* WHAT TO DO *
Can you transcribe the data exactly? Leave the pictures out.

== STUDY MATERIAL ==

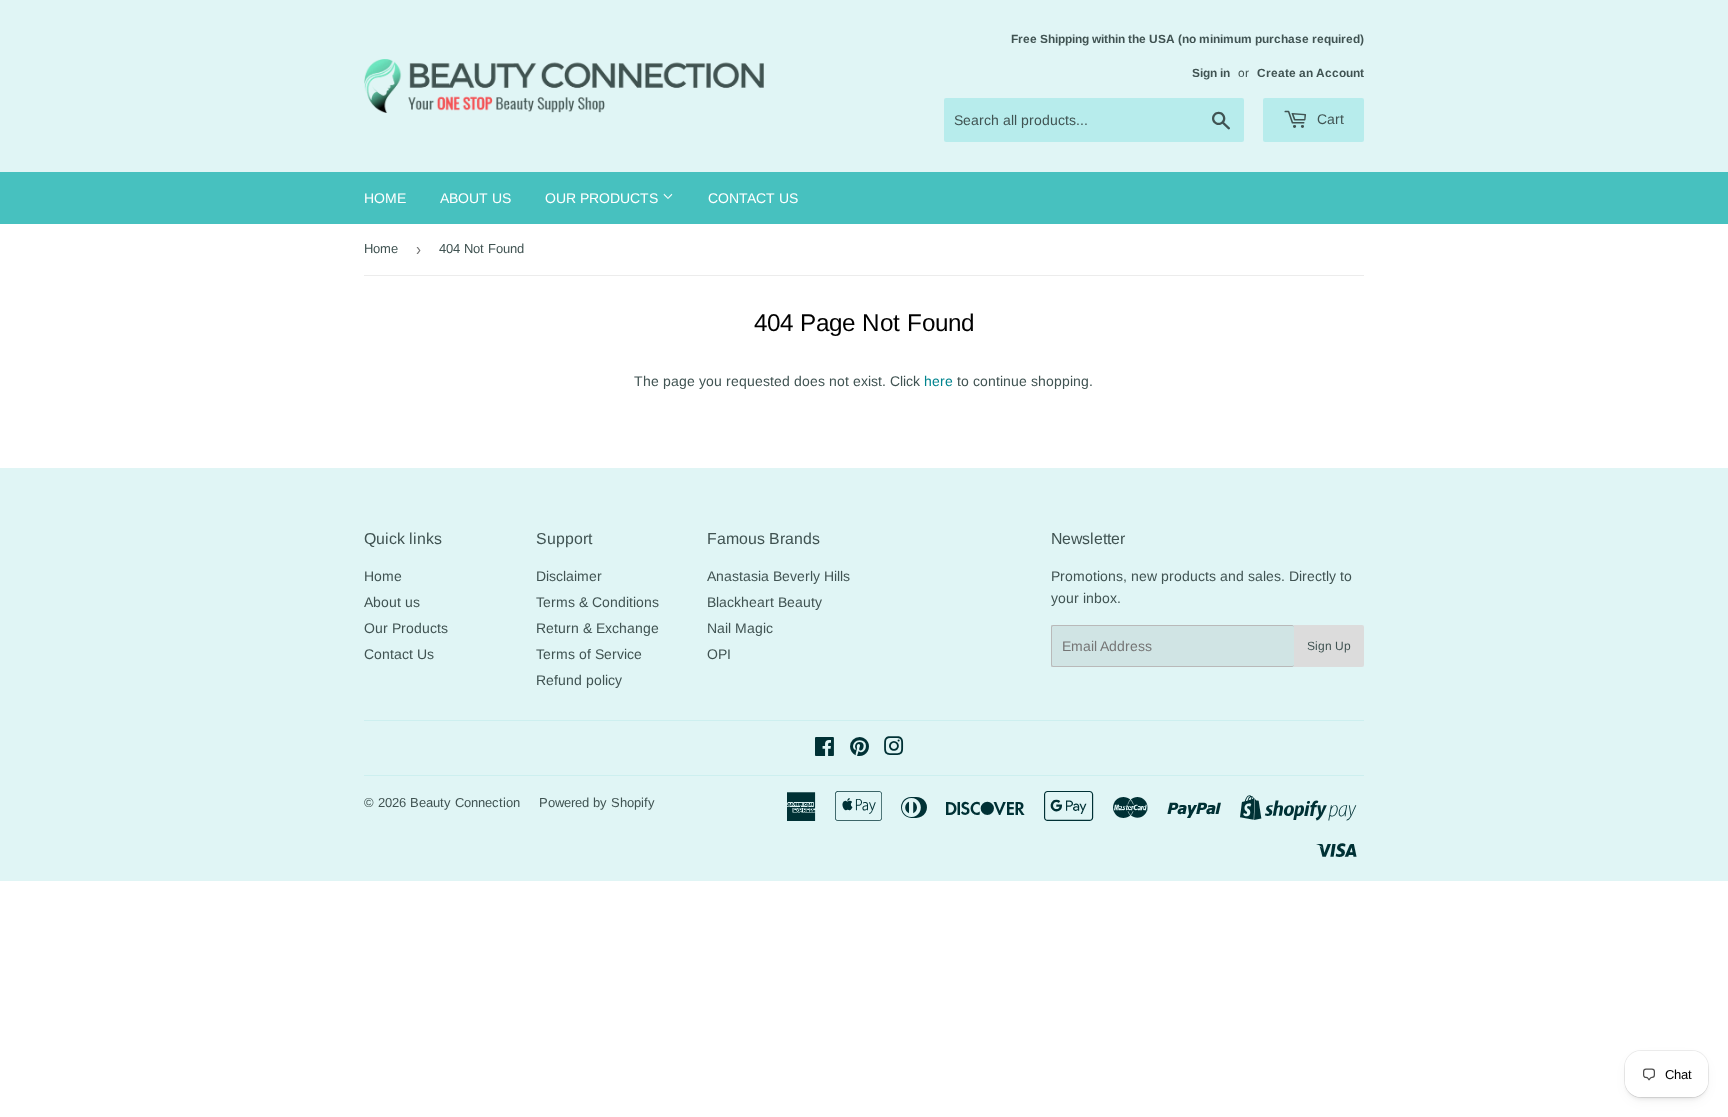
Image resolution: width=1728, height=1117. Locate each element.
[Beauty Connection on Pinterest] (859, 749)
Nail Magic (740, 628)
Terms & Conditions (597, 602)
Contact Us (753, 198)
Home (385, 198)
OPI (719, 654)
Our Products (603, 198)
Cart (1328, 119)
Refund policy (579, 680)
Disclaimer (569, 576)
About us (475, 198)
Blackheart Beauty (764, 602)
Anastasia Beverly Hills (778, 576)
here (938, 381)
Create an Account (1310, 73)
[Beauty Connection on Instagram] (894, 749)
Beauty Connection (465, 802)
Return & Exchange (597, 628)
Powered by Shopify (597, 802)
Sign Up (1329, 646)
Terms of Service (589, 654)
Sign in (1211, 73)
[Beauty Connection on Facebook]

===

* EXERCISE RESULT *
Image resolution: width=1728, height=1117. Locate each element.
[Beauty Connection on Pinterest] (859, 749)
Nail Magic (740, 628)
Terms & Conditions (597, 602)
Contact Us (753, 198)
Home (385, 198)
OPI (719, 654)
Our Products (603, 198)
Cart (1328, 119)
Refund policy (579, 680)
Disclaimer (569, 576)
About us (475, 198)
Blackheart Beauty (764, 602)
Anastasia Beverly Hills (778, 576)
here (938, 381)
Create an Account (1310, 73)
[Beauty Connection on Instagram] (894, 749)
Beauty Connection (465, 802)
Return & Exchange (597, 628)
Powered by Shopify (597, 802)
Sign Up (1329, 646)
Terms of Service (589, 654)
Sign in (1211, 73)
[Beauty Connection on Facebook]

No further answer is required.